- **WORK TASK**: The result should be every line of the listing that holds the word "starting".

- **DATA FOR THIS TASK**:
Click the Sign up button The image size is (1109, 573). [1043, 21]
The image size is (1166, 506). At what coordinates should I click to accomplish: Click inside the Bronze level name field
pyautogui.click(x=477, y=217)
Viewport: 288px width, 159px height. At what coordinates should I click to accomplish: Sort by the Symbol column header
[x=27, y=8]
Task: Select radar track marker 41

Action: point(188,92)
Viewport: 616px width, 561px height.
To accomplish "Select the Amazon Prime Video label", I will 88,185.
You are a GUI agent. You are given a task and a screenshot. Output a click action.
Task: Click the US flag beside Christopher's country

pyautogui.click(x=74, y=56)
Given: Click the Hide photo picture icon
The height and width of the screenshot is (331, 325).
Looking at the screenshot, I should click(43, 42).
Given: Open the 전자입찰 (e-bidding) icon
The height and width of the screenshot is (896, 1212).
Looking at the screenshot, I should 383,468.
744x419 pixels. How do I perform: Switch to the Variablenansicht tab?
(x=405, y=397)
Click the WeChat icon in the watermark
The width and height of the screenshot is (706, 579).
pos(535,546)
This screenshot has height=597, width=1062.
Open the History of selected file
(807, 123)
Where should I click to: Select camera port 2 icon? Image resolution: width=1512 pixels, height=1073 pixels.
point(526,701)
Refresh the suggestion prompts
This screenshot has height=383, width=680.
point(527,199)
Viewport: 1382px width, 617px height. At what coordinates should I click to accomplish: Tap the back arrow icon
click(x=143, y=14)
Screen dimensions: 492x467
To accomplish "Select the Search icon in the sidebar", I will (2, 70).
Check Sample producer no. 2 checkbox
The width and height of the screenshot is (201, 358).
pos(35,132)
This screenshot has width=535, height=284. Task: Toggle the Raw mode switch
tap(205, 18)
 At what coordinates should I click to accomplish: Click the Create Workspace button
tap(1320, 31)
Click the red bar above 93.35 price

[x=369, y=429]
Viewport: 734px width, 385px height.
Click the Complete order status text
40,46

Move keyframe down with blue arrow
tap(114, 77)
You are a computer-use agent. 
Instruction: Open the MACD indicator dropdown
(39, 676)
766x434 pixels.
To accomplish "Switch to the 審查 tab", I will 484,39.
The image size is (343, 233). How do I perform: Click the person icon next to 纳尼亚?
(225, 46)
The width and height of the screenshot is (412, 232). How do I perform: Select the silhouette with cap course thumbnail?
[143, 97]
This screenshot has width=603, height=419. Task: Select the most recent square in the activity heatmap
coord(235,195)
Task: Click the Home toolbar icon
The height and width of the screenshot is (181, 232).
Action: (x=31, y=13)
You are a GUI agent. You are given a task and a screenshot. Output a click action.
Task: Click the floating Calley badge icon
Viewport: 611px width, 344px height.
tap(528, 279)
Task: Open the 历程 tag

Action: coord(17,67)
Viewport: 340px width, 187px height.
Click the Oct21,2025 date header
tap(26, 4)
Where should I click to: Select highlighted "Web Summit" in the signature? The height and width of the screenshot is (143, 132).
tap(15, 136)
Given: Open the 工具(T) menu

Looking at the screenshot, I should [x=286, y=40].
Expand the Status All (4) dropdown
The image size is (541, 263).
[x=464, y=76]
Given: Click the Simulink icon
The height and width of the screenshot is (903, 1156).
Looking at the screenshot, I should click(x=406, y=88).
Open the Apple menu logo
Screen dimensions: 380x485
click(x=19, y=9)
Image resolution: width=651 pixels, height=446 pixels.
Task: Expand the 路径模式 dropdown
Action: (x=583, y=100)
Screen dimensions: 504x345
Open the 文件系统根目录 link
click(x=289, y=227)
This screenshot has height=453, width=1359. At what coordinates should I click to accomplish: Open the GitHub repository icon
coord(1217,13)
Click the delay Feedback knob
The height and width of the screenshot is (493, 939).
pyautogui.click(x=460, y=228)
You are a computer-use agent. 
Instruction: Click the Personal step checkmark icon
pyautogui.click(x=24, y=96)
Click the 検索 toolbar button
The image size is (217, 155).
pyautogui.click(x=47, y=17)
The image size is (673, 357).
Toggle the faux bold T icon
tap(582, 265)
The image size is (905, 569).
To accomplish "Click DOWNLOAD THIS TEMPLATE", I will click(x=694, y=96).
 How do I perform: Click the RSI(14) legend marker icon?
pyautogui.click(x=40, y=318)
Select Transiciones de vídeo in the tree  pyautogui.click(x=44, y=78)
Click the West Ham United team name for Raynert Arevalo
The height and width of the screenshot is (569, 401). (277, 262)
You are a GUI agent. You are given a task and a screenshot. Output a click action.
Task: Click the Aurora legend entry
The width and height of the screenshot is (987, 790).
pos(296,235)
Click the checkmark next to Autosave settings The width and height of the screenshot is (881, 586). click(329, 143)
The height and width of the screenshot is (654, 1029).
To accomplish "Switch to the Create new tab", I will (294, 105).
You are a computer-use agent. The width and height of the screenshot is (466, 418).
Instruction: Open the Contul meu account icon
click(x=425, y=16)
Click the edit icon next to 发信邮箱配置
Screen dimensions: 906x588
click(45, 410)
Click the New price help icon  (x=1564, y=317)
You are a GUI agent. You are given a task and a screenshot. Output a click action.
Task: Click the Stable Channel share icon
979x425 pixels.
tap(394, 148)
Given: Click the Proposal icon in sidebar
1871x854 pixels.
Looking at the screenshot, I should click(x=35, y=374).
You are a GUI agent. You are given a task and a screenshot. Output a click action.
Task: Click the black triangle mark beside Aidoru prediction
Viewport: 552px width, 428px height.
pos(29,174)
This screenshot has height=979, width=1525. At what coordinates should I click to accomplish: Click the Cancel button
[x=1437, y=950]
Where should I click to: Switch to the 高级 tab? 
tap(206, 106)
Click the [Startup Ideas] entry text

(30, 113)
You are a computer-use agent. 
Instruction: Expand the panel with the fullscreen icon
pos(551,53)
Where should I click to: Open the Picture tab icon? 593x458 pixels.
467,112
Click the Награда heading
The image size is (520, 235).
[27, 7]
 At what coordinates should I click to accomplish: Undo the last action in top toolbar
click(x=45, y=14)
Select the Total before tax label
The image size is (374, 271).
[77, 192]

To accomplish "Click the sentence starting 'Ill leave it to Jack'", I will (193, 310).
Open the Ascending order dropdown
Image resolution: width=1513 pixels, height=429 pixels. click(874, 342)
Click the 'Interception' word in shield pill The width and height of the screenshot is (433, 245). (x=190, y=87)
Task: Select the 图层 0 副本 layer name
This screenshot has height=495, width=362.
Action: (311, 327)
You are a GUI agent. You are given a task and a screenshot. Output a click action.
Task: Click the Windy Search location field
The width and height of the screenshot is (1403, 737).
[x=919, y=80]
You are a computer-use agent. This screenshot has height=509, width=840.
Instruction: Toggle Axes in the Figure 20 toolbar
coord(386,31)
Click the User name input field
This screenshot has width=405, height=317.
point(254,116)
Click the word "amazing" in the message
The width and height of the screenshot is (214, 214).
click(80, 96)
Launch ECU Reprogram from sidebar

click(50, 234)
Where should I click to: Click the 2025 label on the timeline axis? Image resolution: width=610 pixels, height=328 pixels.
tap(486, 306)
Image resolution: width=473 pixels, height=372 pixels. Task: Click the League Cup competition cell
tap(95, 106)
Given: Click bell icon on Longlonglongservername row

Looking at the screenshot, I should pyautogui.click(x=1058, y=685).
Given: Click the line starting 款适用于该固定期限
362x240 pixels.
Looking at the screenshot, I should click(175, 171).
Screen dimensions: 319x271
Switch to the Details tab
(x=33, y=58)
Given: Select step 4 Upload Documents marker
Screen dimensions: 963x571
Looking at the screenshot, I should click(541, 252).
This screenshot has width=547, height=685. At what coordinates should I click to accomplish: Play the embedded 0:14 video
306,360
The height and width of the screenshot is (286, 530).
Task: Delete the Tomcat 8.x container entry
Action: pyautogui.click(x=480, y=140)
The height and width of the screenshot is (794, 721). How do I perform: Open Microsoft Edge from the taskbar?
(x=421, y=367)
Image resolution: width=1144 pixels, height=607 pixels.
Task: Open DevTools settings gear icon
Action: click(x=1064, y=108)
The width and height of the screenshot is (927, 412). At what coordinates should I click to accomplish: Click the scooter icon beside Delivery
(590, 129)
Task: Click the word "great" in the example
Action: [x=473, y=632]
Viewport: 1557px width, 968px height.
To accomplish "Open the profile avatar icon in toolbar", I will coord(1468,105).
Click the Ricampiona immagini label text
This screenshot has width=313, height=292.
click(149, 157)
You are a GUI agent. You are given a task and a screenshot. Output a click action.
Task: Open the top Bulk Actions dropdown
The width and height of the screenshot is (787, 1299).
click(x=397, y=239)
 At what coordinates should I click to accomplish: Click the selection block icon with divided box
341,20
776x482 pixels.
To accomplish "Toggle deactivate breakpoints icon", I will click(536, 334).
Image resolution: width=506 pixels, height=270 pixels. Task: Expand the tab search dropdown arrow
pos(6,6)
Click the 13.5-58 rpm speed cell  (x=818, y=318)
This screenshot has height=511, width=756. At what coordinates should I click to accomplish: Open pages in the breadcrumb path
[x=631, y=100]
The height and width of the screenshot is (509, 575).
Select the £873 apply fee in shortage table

- **RESPONSE TO THIS TASK**:
To accomplish "Click the sentence starting 'Ill leave it to Jack'", I will (193, 310).
Given: Click the line starting 款适用于该固定期限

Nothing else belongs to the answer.